Aim of the task:
Copy out verbatim every line of the data from the line containing "Click the Web Server Group search field" down to the line containing "[x=160, y=14]", including both of those lines.

Data section:
----

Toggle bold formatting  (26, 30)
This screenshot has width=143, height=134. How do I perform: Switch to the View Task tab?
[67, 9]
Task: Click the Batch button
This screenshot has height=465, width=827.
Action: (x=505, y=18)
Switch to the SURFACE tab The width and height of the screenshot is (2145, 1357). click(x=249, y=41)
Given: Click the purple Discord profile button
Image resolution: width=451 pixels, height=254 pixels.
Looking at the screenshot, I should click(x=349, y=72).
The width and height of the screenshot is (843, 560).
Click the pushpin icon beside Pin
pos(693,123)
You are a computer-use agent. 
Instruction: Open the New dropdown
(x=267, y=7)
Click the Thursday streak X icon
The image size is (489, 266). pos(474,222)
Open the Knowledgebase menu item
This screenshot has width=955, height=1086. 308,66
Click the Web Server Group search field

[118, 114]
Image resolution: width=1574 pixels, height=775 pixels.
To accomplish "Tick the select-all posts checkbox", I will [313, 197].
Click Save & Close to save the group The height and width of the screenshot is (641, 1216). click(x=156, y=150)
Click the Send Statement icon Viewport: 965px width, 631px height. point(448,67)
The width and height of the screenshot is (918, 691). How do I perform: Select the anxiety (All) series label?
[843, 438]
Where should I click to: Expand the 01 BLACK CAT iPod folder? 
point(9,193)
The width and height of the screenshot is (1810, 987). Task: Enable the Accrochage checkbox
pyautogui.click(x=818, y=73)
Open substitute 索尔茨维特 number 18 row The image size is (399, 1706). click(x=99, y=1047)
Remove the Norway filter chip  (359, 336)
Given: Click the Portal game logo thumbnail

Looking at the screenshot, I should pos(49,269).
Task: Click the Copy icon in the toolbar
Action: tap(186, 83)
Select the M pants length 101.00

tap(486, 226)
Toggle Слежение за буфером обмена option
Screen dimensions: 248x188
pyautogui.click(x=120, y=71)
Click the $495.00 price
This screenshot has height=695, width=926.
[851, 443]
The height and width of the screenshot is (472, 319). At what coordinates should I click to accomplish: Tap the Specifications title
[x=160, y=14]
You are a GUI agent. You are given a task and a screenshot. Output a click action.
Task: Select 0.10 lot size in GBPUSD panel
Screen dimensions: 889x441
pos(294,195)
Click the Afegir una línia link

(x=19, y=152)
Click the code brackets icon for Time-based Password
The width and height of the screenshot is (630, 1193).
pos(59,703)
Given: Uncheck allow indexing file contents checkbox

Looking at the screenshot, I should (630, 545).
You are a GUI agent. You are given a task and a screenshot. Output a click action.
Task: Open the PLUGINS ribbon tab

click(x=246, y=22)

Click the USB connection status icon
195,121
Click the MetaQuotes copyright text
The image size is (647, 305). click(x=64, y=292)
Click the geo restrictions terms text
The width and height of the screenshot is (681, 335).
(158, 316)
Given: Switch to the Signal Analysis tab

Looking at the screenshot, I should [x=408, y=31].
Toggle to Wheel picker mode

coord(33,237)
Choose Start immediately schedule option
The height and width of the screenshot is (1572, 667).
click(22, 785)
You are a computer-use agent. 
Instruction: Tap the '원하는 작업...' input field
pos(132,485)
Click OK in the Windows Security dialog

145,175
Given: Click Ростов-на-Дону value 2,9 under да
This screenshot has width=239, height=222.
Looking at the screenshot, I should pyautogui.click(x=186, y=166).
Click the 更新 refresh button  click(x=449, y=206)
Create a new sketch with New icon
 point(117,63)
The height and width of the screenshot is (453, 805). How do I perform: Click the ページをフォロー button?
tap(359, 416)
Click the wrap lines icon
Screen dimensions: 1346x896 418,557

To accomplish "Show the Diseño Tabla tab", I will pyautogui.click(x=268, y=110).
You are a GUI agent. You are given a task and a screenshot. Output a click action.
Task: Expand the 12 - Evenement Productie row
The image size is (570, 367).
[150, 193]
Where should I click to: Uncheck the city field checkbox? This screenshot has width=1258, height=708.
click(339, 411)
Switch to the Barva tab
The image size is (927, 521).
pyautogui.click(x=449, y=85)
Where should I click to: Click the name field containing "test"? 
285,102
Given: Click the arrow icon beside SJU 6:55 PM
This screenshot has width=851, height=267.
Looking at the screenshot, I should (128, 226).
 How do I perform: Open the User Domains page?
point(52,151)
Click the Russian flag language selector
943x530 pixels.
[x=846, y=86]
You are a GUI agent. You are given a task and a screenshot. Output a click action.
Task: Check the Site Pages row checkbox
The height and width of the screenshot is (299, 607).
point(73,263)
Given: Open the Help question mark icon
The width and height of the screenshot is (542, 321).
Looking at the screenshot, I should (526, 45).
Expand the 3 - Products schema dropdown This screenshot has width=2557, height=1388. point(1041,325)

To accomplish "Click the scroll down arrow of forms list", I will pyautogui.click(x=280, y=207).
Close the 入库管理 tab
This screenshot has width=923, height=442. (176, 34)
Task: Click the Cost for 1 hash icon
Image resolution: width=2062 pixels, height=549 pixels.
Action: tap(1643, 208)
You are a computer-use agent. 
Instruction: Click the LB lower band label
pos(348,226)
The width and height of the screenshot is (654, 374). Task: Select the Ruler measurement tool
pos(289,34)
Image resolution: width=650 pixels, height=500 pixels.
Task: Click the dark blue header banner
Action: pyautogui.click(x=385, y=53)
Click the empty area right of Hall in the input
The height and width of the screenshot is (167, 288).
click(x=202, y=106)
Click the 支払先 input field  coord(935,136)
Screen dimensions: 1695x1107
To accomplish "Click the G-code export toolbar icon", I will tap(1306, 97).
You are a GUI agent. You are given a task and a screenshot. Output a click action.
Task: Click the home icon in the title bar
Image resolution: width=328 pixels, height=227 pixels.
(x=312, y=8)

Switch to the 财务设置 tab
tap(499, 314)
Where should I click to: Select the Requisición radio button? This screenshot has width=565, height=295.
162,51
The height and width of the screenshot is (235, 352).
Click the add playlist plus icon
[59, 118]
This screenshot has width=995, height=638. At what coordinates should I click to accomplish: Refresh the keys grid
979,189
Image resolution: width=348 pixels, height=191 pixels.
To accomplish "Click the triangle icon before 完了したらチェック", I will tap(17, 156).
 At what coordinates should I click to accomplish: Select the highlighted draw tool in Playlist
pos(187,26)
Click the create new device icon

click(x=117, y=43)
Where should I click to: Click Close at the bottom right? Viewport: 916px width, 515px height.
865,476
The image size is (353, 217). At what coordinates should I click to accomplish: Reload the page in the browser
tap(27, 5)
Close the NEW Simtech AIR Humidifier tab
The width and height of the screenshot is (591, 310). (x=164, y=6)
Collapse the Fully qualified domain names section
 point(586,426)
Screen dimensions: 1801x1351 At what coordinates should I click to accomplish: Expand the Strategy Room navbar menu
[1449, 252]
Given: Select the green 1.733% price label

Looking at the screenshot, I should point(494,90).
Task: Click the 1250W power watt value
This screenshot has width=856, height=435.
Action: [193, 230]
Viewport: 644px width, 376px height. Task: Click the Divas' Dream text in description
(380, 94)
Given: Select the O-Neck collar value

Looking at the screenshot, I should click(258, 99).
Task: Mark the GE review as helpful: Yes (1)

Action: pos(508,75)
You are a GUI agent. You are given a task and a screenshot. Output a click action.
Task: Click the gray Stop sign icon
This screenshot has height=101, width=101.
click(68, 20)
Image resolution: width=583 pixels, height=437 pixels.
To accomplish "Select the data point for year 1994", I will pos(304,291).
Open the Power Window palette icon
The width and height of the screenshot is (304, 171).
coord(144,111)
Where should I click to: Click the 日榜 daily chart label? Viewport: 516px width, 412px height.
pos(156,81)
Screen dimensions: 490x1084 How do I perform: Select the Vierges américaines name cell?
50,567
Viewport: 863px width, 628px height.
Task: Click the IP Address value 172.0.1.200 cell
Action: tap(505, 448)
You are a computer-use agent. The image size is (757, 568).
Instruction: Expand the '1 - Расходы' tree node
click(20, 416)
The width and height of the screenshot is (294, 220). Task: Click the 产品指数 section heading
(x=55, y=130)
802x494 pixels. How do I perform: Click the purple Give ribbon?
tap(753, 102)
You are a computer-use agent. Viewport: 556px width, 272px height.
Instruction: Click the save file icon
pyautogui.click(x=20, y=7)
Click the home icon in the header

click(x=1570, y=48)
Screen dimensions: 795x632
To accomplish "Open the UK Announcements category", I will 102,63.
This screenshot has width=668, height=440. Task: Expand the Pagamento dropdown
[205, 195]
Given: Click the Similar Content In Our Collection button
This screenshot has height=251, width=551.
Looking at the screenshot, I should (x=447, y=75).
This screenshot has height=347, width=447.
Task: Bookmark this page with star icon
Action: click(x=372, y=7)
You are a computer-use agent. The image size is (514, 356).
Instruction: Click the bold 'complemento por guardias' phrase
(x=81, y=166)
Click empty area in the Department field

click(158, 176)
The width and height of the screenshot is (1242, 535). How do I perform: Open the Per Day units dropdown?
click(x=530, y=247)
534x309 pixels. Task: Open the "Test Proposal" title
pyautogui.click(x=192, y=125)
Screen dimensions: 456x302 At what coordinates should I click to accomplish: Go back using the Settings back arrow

----

Full response:
Click the Web Server Group search field

[118, 114]
Image resolution: width=1574 pixels, height=775 pixels.
To accomplish "Tick the select-all posts checkbox", I will [313, 197].
Click Save & Close to save the group The height and width of the screenshot is (641, 1216). click(x=156, y=150)
Click the Send Statement icon Viewport: 965px width, 631px height. point(448,67)
The width and height of the screenshot is (918, 691). How do I perform: Select the anxiety (All) series label?
[843, 438]
Where should I click to: Expand the 01 BLACK CAT iPod folder? 
point(9,193)
The width and height of the screenshot is (1810, 987). Task: Enable the Accrochage checkbox
pyautogui.click(x=818, y=73)
Open substitute 索尔茨维特 number 18 row The image size is (399, 1706). click(x=99, y=1047)
Remove the Norway filter chip  (359, 336)
Given: Click the Portal game logo thumbnail

Looking at the screenshot, I should pos(49,269).
Task: Click the Copy icon in the toolbar
Action: tap(186, 83)
Select the M pants length 101.00

tap(486, 226)
Toggle Слежение за буфером обмена option
Screen dimensions: 248x188
pyautogui.click(x=120, y=71)
Click the $495.00 price
This screenshot has height=695, width=926.
[851, 443]
The height and width of the screenshot is (472, 319). At what coordinates should I click to accomplish: Tap the Specifications title
[x=160, y=14]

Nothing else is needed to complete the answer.